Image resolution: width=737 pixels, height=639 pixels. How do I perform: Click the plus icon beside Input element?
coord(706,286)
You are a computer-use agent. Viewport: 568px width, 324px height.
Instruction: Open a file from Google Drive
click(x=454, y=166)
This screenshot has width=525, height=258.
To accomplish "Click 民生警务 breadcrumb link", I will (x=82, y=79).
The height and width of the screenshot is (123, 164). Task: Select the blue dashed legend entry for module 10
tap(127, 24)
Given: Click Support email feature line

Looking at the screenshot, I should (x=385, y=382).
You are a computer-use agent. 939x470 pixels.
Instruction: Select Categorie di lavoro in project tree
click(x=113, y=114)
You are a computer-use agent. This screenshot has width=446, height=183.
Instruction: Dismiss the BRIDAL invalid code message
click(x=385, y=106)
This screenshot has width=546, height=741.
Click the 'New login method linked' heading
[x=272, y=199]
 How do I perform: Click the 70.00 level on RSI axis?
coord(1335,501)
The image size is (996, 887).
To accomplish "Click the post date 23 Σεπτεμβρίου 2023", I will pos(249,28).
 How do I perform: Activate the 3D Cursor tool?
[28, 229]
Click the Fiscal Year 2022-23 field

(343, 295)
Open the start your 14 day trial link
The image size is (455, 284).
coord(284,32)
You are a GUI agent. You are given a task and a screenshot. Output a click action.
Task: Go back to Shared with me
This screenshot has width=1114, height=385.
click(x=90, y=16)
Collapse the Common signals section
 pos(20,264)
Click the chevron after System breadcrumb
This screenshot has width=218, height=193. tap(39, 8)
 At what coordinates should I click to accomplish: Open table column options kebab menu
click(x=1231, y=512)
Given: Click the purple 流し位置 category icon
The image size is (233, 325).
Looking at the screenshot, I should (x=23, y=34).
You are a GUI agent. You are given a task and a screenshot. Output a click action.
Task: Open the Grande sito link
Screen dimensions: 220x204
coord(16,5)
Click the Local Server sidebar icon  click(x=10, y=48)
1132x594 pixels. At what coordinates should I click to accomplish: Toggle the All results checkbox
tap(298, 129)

━━━━━━━━━━

* **WHAT THIS TASK INVOLVES**: When you answer, repeat all of the material exactly as given.

* **OUTPUT BELOW**:
Image resolution: width=737 pixels, height=639 pixels. How do I perform: Click the plus icon beside Input element?
coord(706,286)
You are a computer-use agent. Viewport: 568px width, 324px height.
Instruction: Open a file from Google Drive
click(x=454, y=166)
This screenshot has width=525, height=258.
To accomplish "Click 民生警务 breadcrumb link", I will (x=82, y=79).
The height and width of the screenshot is (123, 164). Task: Select the blue dashed legend entry for module 10
tap(127, 24)
Given: Click Support email feature line

Looking at the screenshot, I should (x=385, y=382).
You are a computer-use agent. 939x470 pixels.
Instruction: Select Categorie di lavoro in project tree
click(x=113, y=114)
You are a computer-use agent. This screenshot has width=446, height=183.
Instruction: Dismiss the BRIDAL invalid code message
click(x=385, y=106)
This screenshot has width=546, height=741.
Click the 'New login method linked' heading
[x=272, y=199]
 How do I perform: Click the 70.00 level on RSI axis?
coord(1335,501)
The image size is (996, 887).
To accomplish "Click the post date 23 Σεπτεμβρίου 2023", I will pos(249,28).
 How do I perform: Activate the 3D Cursor tool?
[28, 229]
Click the Fiscal Year 2022-23 field

(343, 295)
Open the start your 14 day trial link
The image size is (455, 284).
coord(284,32)
You are a GUI agent. You are given a task and a screenshot. Output a click action.
Task: Go back to Shared with me
This screenshot has width=1114, height=385.
click(x=90, y=16)
Collapse the Common signals section
 pos(20,264)
Click the chevron after System breadcrumb
This screenshot has width=218, height=193. tap(39, 8)
 At what coordinates should I click to accomplish: Open table column options kebab menu
click(x=1231, y=512)
Given: Click the purple 流し位置 category icon
The image size is (233, 325).
Looking at the screenshot, I should (x=23, y=34).
You are a GUI agent. You are given a task and a screenshot. Output a click action.
Task: Open the Grande sito link
Screen dimensions: 220x204
coord(16,5)
Click the Local Server sidebar icon  click(x=10, y=48)
1132x594 pixels. At what coordinates should I click to accomplish: Toggle the All results checkbox
tap(298, 129)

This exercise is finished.